Jakarta · Senin, 17 Agustus 2026Cari
WargaKonoha

UNESCO: 2,4 Juta Anak Perempuan Afghanistan Dilarang Sekolah

UNESCO melaporkan sebanyak 2,4 juta anak perempuan di Afghanistan tidak mendapatkan akses pendidikan menengah selama lima tahun masa pemerintahan baru negara itu. Afghanistan menjadi satu-satunya negara di dunia yang secara resmi melarang anak perempuan dan perempuan dewasa mengenyam pendidikan menengah dan tinggi, dengan larangan kuliah bagi perempuan berlaku sejak 2022. Perempuan juga menghadapi pembatasan ketat dalam hal pekerjaan dan partisipasi dalam kehidupan masyarakat.

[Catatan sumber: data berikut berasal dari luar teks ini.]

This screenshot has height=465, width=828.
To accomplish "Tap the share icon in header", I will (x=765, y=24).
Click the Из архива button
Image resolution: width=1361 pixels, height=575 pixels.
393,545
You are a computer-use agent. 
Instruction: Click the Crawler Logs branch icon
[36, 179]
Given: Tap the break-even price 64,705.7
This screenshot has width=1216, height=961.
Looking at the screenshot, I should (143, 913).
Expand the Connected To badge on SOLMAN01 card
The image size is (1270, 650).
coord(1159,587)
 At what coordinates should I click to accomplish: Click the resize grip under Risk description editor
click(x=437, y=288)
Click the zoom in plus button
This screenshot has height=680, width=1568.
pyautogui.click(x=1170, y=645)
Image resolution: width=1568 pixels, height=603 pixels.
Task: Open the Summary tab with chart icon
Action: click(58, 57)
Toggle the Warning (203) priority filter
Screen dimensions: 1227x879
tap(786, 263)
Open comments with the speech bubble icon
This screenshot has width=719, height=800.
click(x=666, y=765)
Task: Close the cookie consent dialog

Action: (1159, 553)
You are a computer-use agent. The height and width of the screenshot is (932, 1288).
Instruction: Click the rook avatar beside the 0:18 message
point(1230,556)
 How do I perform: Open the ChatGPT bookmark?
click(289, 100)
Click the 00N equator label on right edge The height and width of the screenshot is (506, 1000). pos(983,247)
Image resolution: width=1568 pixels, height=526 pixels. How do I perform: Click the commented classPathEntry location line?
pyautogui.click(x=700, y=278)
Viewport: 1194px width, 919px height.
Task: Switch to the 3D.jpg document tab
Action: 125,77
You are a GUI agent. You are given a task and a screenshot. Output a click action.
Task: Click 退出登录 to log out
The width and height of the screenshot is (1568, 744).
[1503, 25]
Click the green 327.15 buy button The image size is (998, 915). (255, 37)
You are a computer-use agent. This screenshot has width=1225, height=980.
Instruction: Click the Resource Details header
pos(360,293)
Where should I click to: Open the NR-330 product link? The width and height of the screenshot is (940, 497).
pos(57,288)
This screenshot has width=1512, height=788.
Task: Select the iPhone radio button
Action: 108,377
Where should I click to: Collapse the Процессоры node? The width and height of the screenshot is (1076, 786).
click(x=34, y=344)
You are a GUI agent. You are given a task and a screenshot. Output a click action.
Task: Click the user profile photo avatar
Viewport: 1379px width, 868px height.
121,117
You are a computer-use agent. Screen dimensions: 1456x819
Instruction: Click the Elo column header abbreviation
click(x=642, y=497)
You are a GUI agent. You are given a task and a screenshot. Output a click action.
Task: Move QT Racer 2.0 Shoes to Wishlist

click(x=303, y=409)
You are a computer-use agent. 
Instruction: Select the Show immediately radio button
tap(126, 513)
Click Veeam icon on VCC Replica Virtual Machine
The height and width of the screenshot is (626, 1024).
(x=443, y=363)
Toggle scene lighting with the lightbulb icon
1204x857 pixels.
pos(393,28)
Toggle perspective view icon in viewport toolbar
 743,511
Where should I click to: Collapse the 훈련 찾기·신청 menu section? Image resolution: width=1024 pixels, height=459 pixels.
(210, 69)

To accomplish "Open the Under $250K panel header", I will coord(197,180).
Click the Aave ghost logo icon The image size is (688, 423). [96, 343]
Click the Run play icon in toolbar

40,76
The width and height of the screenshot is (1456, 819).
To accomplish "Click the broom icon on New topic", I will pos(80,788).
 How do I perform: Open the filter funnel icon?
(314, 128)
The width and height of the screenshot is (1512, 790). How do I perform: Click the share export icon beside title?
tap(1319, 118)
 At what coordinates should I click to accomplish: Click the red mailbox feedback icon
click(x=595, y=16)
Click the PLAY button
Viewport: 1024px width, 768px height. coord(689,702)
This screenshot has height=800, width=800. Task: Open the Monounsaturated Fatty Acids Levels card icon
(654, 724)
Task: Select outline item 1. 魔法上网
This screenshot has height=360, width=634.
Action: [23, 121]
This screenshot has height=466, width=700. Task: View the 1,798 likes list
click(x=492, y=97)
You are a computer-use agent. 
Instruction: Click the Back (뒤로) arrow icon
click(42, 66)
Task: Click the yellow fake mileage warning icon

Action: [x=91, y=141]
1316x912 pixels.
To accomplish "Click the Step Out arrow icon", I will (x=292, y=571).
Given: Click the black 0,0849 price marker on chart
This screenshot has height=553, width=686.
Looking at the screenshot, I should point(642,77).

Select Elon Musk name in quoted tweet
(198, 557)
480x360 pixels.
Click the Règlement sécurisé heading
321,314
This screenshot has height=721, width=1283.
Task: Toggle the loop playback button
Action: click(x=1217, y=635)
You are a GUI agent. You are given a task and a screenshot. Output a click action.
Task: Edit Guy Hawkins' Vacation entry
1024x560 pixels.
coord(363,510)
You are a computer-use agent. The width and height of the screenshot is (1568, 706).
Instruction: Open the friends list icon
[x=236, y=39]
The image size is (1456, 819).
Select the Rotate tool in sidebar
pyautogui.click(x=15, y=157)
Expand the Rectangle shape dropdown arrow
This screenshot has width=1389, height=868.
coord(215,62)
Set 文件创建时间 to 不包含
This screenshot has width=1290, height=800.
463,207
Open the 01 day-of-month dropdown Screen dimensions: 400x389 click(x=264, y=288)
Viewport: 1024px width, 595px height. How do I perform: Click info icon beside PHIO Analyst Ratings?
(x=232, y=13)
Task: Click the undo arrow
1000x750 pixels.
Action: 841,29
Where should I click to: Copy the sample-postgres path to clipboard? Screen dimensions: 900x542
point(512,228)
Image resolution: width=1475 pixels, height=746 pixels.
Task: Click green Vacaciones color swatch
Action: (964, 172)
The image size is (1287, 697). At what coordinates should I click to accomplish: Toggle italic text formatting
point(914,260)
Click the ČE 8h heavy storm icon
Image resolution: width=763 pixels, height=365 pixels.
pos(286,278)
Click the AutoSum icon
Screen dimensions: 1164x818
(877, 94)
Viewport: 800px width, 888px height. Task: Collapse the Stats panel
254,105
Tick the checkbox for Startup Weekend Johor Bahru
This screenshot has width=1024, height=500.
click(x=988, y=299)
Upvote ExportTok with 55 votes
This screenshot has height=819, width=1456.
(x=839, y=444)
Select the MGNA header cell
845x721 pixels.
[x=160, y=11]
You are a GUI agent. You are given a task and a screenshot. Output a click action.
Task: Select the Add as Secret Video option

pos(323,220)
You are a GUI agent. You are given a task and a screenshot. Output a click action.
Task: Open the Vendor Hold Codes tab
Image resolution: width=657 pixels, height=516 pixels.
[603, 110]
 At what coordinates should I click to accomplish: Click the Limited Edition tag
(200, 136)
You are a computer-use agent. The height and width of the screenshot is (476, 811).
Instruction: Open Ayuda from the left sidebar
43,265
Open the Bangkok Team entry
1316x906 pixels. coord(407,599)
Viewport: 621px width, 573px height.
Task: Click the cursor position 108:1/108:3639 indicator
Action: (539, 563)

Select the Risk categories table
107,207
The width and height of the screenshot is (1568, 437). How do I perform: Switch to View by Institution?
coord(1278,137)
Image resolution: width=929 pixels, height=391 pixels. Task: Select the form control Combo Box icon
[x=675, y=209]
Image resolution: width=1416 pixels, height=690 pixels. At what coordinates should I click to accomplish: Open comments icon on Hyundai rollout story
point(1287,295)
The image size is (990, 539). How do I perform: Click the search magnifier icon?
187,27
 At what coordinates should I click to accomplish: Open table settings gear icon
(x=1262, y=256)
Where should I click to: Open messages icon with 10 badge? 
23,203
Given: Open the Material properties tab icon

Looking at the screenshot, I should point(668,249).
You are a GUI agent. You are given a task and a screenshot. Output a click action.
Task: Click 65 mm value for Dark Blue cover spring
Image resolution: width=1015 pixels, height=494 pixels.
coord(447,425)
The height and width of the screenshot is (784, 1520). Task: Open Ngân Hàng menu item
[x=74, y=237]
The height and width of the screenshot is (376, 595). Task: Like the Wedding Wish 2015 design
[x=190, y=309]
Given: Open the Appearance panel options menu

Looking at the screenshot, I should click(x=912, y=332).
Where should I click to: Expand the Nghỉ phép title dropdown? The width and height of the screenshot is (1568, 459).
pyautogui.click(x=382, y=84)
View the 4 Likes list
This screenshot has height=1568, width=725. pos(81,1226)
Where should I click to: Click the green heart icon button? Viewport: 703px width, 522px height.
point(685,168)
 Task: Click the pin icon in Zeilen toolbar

UNESCO memperkirakan pembatasan ini menyebabkan hilangnya total pendapatan rumah tangga sekitar 9,6 miliar dolar AS (sekitar Rp171,3 triliun) akibat penurunan tenaga kerja perempuan. Badan PBB itu juga menilai pengucilan pendidikan yang berkepanjangan berisiko meningkatkan angka pernikahan dini. Krisis pendidikan di Afghanistan tidak hanya menyangkut anak perempuan, lebih dari dua juta anak usia sekolah lainnya juga tidak bersekolah karena berbagai alasan lain. Tingkat literasi negara itu pun sangat rendah, hanya sekitar 37 persen, dengan lebih dari 90 persen anak berusia 10 tahun tidak mampu membaca atau memahami teks sederhana.

UNESCO memperingatkan bahwa pembatasan berkelanjutan terhadap pendidikan anak perempuan akan mengurangi jumlah perempuan yang bekerja di profesi terampil seperti pendidikan dan kesehatan. Hal ini dinilai akan melemahkan modal sumber daya manusia Afghanistan serta kemampuan negara menyediakan layanan dasar bagi penduduknya.